Microplastics (plastic < 5 mm) are ubiquitous pollutants in aquatic ecosystems. Although there have been numerous studies examining microplastic ingestion by organisms, other interactions between organisms and microplastics have only rarely been investigated. So far, it is known that marine tube-building polychaetes incorporate microplastics into their housings and that bees use plastic for brood cell construction. In freshwater ecosystems, the larvae of many caddisfly species build cases using sand and plant material. Those cases aid in the larva’s respiration, camouflage and physical protection from predators. Although freshwater ecosystems are polluted with plastic debris, caddisfly cases have only recently been analyzed for microplastics by our research group. We collected case-bearing Lepidostoma basale caddisfly larvae from the field, chemically deconstructed their cases and analyzed them for microplastics using digital microscopy and state-of-the-art micro-Fourier-transform infrared spectroscopy for polymer identification. Similarly, we analyzed sediment and water from the collection site for microplastics. Furthermore, we conducted a laboratory experiment to investigate effects of microplastics in caddisfly cases. Their stability (i.e., resistance to pressure) strongly depends on the type of case material. Hence, we offered PVC and PET microplastics together with sand to individual larvae and analyzed the cases’ stability using a customized 'caddisfly case cracker'.
Results/Conclusions
By analyzing the field-collected cases we found that caddisfly larvae incorporate microplastics of different shapes (fibers, fragments, films, spheres), colors, sizes and polymer types (such as polypropylene, polyethylene, polyester) into their cases in the field.
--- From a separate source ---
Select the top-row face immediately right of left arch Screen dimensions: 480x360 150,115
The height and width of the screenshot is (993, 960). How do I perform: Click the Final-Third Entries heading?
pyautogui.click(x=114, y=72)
Most microplastics in the cases were films and fragments which likely derived from degrading larger plastic items. Microplastic loads in caddisfly cases were higher than in the surrounding water and sediment, suggesting that caddisfly cases can be microplastic sinks in freshwater habitats. As some fish species, such as trout, regularly ingest caddisfly larvae together with their cases, microplastics in caddisfly cases could be transferred to predatory fish. In fish, microplastics can have negative effects by e.g. causing inflammations. During the laboratory experiment, the larvae used the microplastics and the sand for case building as soon as they were removed from their original cases. When breaking the cases with the 'caddisfly case cracker', we found that with an increasing percentage of PVC and PET particles in caddisfly cases, case stability was reduced. As caddisfly cases act as a physical protection from case-crushing predators such as juvenile dragonflies and fish, microplastics in caddisfly cases may be detrimental for the survival of caddisfly larvae in the field.